MANHATTAN – In an exclusive investigation that began with a suspicious receipt folded into a $52 kale smoothie, The Critical Chronicle can confirm that First National FruitBank has rolled out the Avocado Advantage Loan™, a financial product so brazen it makes 2008 look like a church bake sale.
Sources close to the operation—who spoke on condition of anonymity because they’re still amortizing a 2016 croissant—say the program lets consumers finance one Hass avocado at 8.4% APR over 300 months. That’s 25 years. The avocado will fossilize before the ink dries on the promissory note.
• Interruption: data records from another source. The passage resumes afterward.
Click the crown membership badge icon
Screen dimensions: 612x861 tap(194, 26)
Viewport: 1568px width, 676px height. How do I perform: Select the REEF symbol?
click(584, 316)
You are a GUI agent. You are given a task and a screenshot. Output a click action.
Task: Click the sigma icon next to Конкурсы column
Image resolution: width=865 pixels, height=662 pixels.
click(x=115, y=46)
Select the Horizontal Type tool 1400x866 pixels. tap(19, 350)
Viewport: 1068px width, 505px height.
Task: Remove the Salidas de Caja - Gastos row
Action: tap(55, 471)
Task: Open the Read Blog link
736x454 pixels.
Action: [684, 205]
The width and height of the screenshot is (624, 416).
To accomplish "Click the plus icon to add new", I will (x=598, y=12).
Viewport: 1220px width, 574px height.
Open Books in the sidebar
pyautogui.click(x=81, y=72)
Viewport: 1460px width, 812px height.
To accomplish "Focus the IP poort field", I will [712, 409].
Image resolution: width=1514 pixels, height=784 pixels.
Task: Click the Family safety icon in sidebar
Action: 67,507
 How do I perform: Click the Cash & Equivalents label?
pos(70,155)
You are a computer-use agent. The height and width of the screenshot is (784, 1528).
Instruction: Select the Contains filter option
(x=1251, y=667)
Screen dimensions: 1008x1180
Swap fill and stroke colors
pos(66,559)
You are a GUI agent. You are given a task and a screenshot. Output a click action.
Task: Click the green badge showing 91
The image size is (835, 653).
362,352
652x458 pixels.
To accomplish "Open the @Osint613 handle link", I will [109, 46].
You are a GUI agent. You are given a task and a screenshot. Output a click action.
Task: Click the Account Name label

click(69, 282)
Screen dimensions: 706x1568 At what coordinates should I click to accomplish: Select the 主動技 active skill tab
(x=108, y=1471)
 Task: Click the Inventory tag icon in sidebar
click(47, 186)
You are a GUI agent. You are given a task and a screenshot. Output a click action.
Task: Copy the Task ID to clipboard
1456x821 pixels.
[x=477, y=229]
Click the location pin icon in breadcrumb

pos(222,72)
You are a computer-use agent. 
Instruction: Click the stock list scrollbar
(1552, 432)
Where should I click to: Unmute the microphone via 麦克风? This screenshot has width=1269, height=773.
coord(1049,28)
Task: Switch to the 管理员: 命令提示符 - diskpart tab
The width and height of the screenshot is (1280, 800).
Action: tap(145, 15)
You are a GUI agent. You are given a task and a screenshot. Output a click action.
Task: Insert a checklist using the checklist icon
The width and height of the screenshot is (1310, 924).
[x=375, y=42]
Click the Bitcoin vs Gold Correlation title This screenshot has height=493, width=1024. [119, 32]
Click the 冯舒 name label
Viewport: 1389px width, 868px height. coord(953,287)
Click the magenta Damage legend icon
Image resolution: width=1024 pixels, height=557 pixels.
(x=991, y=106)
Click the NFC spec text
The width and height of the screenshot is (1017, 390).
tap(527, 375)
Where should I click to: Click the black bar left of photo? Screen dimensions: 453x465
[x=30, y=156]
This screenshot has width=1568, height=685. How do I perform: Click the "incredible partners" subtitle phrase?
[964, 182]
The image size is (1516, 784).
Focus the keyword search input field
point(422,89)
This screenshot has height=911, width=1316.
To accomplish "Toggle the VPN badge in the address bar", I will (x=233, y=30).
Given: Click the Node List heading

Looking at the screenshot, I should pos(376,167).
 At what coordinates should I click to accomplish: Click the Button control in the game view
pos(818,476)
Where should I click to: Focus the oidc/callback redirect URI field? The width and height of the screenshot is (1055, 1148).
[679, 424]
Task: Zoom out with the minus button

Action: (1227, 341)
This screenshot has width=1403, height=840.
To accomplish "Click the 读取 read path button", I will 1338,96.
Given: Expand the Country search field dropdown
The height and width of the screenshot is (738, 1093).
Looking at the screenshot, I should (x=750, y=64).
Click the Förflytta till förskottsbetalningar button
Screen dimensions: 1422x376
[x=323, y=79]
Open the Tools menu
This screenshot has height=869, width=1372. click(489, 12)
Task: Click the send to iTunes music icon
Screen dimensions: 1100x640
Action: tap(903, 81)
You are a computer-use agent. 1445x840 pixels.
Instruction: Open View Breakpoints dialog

FruitBank executives stonewalled requests for comment, but a 52-page pitch deck obtained by this reporter—printed on pressed seaweed—declares the mission: “Turning biodegradable snacks into perpetual revenue streams… for us.”
The launch unfolded Tuesday at a SoHo pop-up christened Guac & Awe, where guests were greeted by a 10-foot robotic avocado named Gus. Gus’s right arm doubles as a loan kiosk; high-five it and you’re instantly approved for $41,000 collateralized by the fruit’s molecular density.
Internal risk models, leaked via a courier wearing a banana suit, factor in a 4% annual “oxidative default rate.” Translation: one brown freckle before month 97 triggers the Mush Penalty Clause, adding $2,700 in “sentimental spoilage surcharges.”
One early borrower, a 31-year-old podcast producer identified only as “Case 12-B,” received his first bill by carrier pigeon. It read: “Payment 1 of 300: $129.63. Balance: $29,996.14. Pit integrity: 98%.” Case 12-B now stores the avocado in a bank-grade humidor previously used for rare baseball cards.
Wall Street’s reaction was swift and unhinged. Shares of FruitBank surged 538% after a rival institution, ButterTrust Corp, teased a Cultured Dairy Debenture, securitizing one pat of European butter over 80 years. Pre-orders are backed by sovereign wealth funds in Qatar. This reporter stress-tested the system by attempting to finance a single raisin. The application was rejected for “inadequate seed-to-liability ratio.”
FruitBank’s head of exotic risk, Dr. Felix P. Rind, addressed reporters in a press release delivered via Morse-code lime wedge: “Perishability is the new immortality.” He then back-flipped into a waiting electric rickshaw. Tucked on page 312 of the contract—between sections on “avocado exorcism protocols” and “default by brunch”—is a rider: upon final repayment, the borrower receives a titanium pit engraved with “Congratulations. You Outlived the Fruit.”
The Critical Chronicle’s back-of-the-napkin math shows the average borrower will pay enough interest to acquire 10,112 additional avocados, or one every lunar eclipse until the sun expands into a red giant. As I file this from a Chelsea diner, the cashier just offered 0% financing on a $9 coffee… over 48 months. I paid with quarters. The avocado toast on the menu averted its gaze.
This is Max Quill, signing off from the corner of finance and farce—where the only thing compounding faster than the debt is the punchline.